--- 求める内容 ---
家庭内貧困を解説する本文の続きを、最後の文の後から書くこと。

--- 本文抜粋 ---
↓
「日本の貧困率は約6人に1人」―この事実に驚く人は少なくないでしょう。しかし、この数字だけでは捉えきれない、より深刻で根深い問題が「家庭内貧困」です。
一見、普通の家庭に見えても、その内側では経済的な困窮や支配が渦巻いていることがあります。この記事では、「家庭内貧困」の2つの側面、その深刻な影響、そして解決のために私たちが利用できる支援について、分かりやすく解説します。
「家庭内貧困」には2つの側面がある
家庭内貧困は、単純に「世帯収入が低いこと」だけを指すのではありません。大きく分けて2つのタイプが存在します。
1. 世帯収入全体が低い「相対的貧困」
これは一般的にイメージされる貧困の形です。世帯の年間所得が、国が定める基準(127万円)を下回っている状態を指します。
厚生労働省の調査では、日本全体の相対的貧困率は15.4%ですが、特に、ひとり親世帯では44.5%と、極めて高い水準にあります。
その背景には、以下のような社会構造的な問題が潜んでいます。
- 非正規雇用の拡大 安定した収入とキャリア形成が難しいパートや契約社員で働く人が増え、世帯収入が不安定になりがちです。
- ひとり親世帯の困難: 離婚や死別により、一人で子育てと生計を担う中で、時間的にも経済的にも困窮しやすい状況があります。
↑
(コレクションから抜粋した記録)
↓
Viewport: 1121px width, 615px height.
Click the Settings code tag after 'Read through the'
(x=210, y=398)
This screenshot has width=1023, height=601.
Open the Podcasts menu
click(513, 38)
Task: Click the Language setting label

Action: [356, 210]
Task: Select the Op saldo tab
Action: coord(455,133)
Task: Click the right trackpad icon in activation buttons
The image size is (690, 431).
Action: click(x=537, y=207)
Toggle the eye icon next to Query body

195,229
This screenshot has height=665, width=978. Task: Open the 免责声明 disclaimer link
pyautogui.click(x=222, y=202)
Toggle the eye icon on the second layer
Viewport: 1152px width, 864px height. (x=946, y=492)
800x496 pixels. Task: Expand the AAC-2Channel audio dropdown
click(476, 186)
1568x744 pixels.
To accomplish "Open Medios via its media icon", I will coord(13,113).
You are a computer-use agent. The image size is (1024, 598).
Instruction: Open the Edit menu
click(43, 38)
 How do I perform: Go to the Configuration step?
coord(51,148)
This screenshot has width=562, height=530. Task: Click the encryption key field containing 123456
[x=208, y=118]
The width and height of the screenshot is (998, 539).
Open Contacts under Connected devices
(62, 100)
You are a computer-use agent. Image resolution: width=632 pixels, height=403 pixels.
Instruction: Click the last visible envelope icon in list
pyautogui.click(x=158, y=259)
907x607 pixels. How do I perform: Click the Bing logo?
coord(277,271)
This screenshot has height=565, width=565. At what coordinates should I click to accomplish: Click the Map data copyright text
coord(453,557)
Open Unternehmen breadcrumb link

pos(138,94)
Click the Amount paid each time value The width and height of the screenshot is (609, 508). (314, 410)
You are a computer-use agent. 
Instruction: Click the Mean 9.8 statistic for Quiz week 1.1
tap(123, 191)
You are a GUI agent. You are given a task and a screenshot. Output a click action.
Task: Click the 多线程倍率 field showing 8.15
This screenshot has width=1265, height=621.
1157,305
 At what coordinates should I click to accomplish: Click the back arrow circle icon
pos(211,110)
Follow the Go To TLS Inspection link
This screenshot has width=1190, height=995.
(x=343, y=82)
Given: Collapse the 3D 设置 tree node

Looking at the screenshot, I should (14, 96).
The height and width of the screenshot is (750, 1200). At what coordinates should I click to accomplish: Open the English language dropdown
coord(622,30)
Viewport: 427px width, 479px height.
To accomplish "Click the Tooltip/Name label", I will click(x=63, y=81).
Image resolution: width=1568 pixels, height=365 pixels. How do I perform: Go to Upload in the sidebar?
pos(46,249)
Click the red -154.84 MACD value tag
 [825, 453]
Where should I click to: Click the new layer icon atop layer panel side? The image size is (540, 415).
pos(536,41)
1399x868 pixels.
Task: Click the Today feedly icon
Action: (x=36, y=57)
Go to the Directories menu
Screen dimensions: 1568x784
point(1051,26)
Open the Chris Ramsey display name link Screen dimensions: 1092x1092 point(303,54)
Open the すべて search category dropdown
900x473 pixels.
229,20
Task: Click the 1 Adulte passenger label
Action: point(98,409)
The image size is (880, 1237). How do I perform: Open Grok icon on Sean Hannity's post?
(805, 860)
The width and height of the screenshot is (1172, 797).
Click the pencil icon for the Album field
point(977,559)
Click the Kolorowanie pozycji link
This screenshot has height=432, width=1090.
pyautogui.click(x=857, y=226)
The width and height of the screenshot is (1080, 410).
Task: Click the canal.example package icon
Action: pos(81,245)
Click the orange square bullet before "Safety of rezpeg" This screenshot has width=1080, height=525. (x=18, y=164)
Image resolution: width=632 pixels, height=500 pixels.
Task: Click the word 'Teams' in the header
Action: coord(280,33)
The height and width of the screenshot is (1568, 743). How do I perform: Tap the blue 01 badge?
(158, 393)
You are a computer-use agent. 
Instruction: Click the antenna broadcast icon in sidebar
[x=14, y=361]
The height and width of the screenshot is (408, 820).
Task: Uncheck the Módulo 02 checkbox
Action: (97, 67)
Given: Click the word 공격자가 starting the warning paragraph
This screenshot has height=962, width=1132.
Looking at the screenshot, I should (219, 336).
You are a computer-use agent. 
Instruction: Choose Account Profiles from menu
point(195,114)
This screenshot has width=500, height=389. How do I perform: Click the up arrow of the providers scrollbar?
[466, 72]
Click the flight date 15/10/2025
↑
--- 記述回答 ---
- 病気や障害による負担: 家族の誰かが病気や障害を抱えると、医療費の負担や、介護による離職・転職で収入が減少し、貧困に陥るリスクが高まります。
この状態は、特に子どもの将来に大きな影響を及ぼし、「貧困の連鎖」を生む温床となっています。
2. 世帯収入はあるのに困窮する「見えない貧困」
こちらがより発見されにくい、もう一つの家庭内貧困です。
世帯全体の収入は貧困線を上回っているにもかかわらず、家庭内の力関係によって、特定の家族員が貧困状態に置かれることを指します。
これは「経済的DV(ドメスティック・バイオレンス)」の一形態とも言え、多くの場合、妻や子どもが被害者となります。
- 夫が家計を完全に支配し、妻に食費など必要最低限の生活費しか渡さない。
- 妻自身のパート収入などをすべて取り上げ、自由になるお金を一切与えない。
- 「誰のおかげで生活できているんだ」といった言葉で精神的に支配し、お金の要求をさせない。
- 子どもの進学や習い事など、将来に関わる費用を出し渋る。
このような状況は外部から極めて見えにくく、当事者も「夫婦間の問題だから」「私が我慢すればいい」と、声を上げられないケースが少なくありません。経済的自由を奪われることは、精神的な孤立と無力感を生み、自力でその状況から抜け出すことを著しく困難にします。
家庭内貧困がもたらす深刻な影響
家庭内貧困は、個人の尊厳を傷つけるだけでなく、次世代や社会全体にも負の連鎖をもたらします。
- 子どもへの影響 教育や体験の機会が大きく制限されます。塾に通えない、参考書が買えないといった学習格差だけでなく、友人との交流や部活動への参加も諦めざるを得ないことがあります。これは、子どもの自己肯定感を著しく下げ、将来の選択肢を狭める「貧困の連鎖」に直結します。
- 大人(特に女性)への影響: 経済的DVに苦しむ当事者は、常に精神的なストレスに晒され、うつ病などを発症するリスクも高まります。自立したくても経済的な基盤がないため、暴力的な環境から抜け出せずに心身をすり減らしていくという悪循環に陥ります。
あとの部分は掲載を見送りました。